Utanç bir tebessüm ile bir adım geriye attı. ''Benimle gelin, lütfen.'' Dışarıya kadar onu takip ettiğimde gözlerime inanamadım. Bunu daha önce gördüğümden emin değildim. Neden daha dikkatlli biri olmamıştım ki? Ezberimde olan iki kelimenin koca tabelada yazmasına şaşırmıştım. Heaven Bookstore. İkimiz de telif hakkı istemeli miydik? ''Küçük Cennet olmasa da burası da benim Cennet Kitabevi'm. İkimiz de tabelaya bakmayı bırakıp birbirimize gülümsedik. ''Yemin ederim, sizden özenmedim.'' Buna kahkaha attığımda saniyeler sonra sustum. Ben hiç kahkaha atmazdım ki. Babam öldükten sonra en fazla tebessüm edebilmiştim. O da zamanla... Ancak şimdi karşımdaki adamın bana komik gelen sözlerine karşılık kahkaha atmıştım. ''Bunu birçok kez sorup sizi sinirlendirdiğimi biliyorum ama...'' Bedenini bana orantılı olacak şekilde çevirdi. ''Bir sorun mu var?''
Başımı salladım. ''Hayır. Ben sadece...'' Yürümeye başlayıp dükkana girdim. Ensemde bir ürperti oluştu. Benden bir cevap beklediğini biliyordum. Ancak söylemek zor bir hal almıştı. Nihayet kapanan dudaklarımı araladım. ''...gülmem.''
''Neden?'' Kitapları düzenleme işine devam ettim. Aradan birkaç saniye geçmişti. ''Fincanları götüreyim.''
O gidecekken konuştum. ''Babam öldükten sonra kendime gülmeyi yasakladım.'' Elindekileri raflardan birine bıraktı. ''Bu yüzden kahkaha atınca da...''
Konuyu neşeli bir hal takınarak değiştirdi. ''Biliyor musunuz?'' Fincanları yeniden eline aldı ve devam etti. ''Madem ki buradasınız, bana yardım etmek istiyorsunuz... O zaman birlikte yemek yememize de itiraz etmezsiniz, değil mi? Çok acıktım ve hemen pratik bir şeyler hazırlayabilirim.''
''Zahmet etmeyin, lütfen. Üzerinize afiyet, bir tabak dolusu makarna yedim. Midemde boş yer yok.'' Buna kahkaha attığında içim gıdıklandı. ''Kendiniz için bir şeyler...''
Sözümü kesti. ''En geç on dakika sonra buradayım.'' Tam gidecekken durdu. ''Rica etsem kapıyı kapatır mısınız? Anahtar masanın üzerinde. Sanırım lodos yarına kalmaz adayı da vurur.'' Rüzgarı ben de hissetmiştim. Keskin bir soğuktu. Mevsimine göre değildi. Onu onayladığımda masadan anahtarı aldım ve kapıyı kilitledim. Merdiven sonunda elinden düşürüp kırdığı fincanların sesi üzerine irkildim.

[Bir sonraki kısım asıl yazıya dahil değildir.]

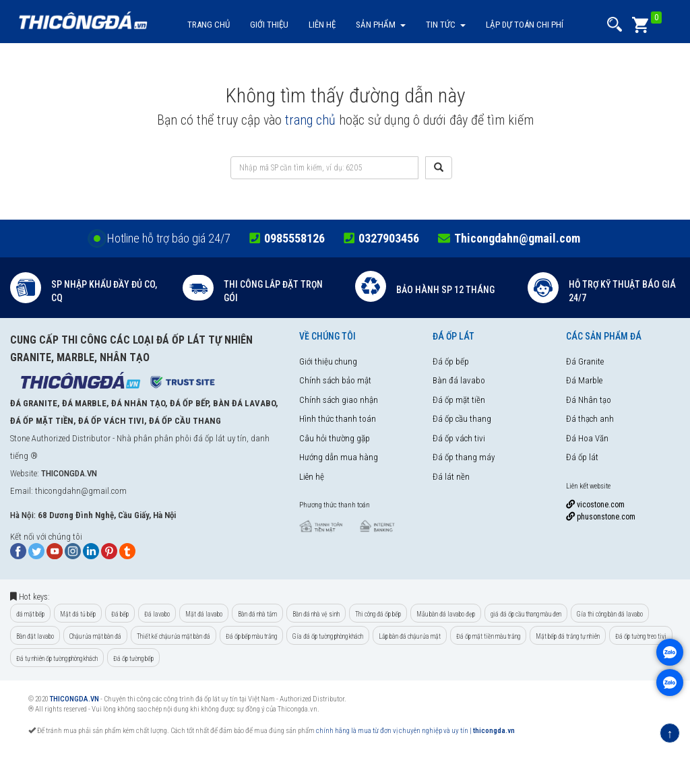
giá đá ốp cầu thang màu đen (526, 614)
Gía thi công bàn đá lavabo (610, 614)
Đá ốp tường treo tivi (640, 636)
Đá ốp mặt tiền (459, 400)
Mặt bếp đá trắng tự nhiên (568, 636)
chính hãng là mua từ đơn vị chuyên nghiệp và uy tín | (394, 730)
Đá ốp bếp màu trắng (251, 636)
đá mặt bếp (30, 614)
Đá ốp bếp (451, 361)
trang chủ (310, 120)
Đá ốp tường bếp (133, 658)
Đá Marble (584, 380)
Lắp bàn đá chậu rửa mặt (410, 636)
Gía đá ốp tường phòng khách (327, 636)
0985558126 (294, 238)
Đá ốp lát (582, 457)
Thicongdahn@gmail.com (517, 238)
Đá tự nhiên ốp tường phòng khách (57, 658)
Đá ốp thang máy (464, 457)
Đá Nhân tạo (588, 400)
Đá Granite (585, 361)
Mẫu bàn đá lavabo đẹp (445, 614)
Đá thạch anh (590, 419)
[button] (614, 24)
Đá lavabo (157, 614)
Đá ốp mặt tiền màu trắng (488, 636)
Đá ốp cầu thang (462, 419)
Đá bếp (120, 614)
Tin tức (446, 25)
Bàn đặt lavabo (35, 636)
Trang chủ (208, 25)
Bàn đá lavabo (459, 380)
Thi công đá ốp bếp (378, 614)
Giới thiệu (269, 25)
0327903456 (388, 238)
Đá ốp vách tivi (459, 438)
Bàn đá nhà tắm (257, 614)
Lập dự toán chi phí (524, 25)
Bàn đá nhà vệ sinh (316, 614)
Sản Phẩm (381, 25)
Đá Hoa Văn (587, 438)
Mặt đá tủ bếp (78, 614)
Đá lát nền (451, 477)
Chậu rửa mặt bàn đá (95, 636)
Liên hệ (322, 25)
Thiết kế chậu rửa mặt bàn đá (173, 636)
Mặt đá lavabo (203, 614)
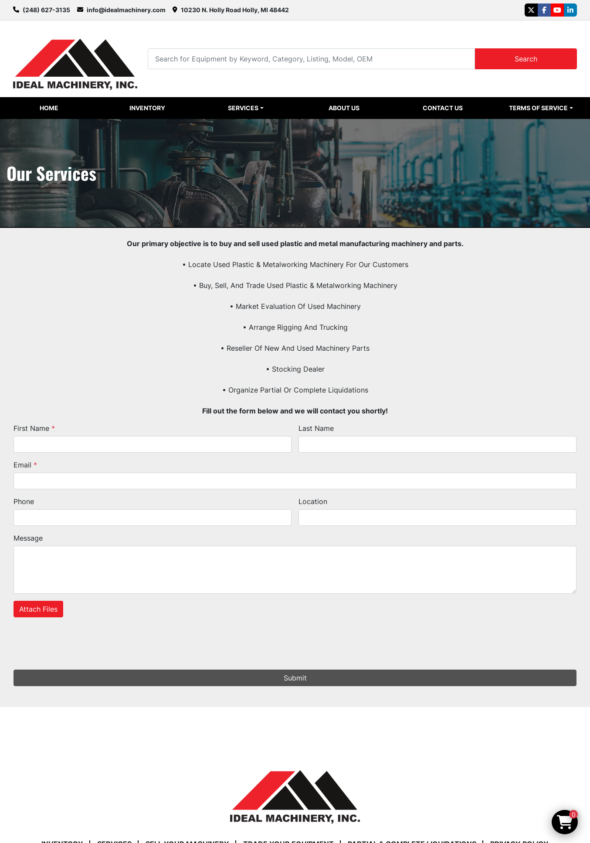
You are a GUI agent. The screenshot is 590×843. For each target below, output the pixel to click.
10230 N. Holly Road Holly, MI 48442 (235, 10)
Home (49, 108)
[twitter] (531, 10)
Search (526, 58)
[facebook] (544, 10)
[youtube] (557, 10)
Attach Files (38, 609)
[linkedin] (570, 10)
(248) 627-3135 (46, 10)
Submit (295, 678)
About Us (344, 108)
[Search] (311, 58)
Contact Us (443, 108)
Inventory (147, 108)
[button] (246, 108)
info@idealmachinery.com (126, 10)
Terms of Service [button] (538, 108)
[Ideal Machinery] (294, 790)
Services (243, 108)
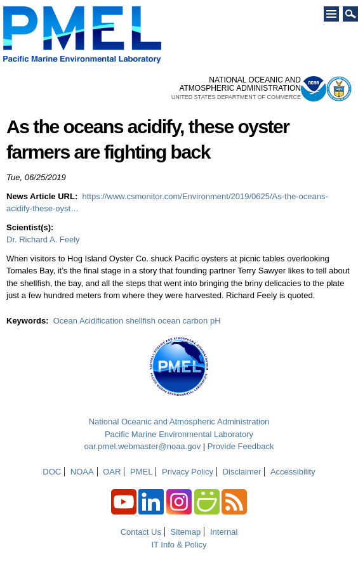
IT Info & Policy (178, 544)
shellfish (141, 320)
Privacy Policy (187, 471)
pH (215, 320)
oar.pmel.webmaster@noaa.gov (142, 446)
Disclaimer (242, 471)
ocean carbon (183, 320)
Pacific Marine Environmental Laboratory (179, 434)
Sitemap (186, 532)
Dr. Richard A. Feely (43, 239)
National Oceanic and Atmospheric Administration (179, 421)
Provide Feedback (241, 446)
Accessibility (292, 471)
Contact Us (141, 532)
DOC (52, 471)
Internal (223, 532)
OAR (112, 471)
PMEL (141, 471)
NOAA (82, 471)
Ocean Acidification (88, 320)
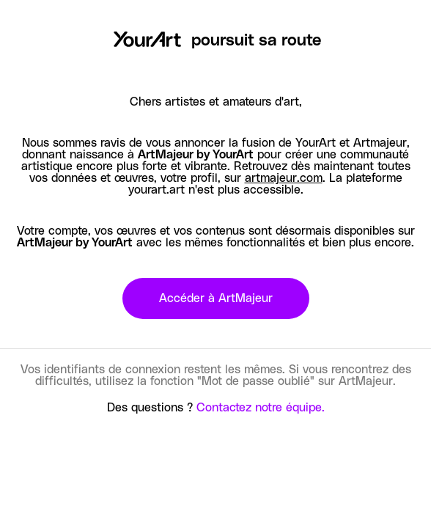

''Engin Bey, iyi misiniz?'' Sesi gelmiyordu. ''Engin Bey...'' Üçüncüye tekrar etmeden merdivenlerden hızla çıktım. Elini kapı pervazına koymuş fincanlara bakarken buldum onu. Bakışlarını sabitlemişti ve sanki kendine gelmeye çalışıyor gibiydi. ''İyi misiniz?'' Derin bir nefes alıp soludu. ''Toplamanızda yardımcı olayım.'' Eğildiğimde beni engelledi.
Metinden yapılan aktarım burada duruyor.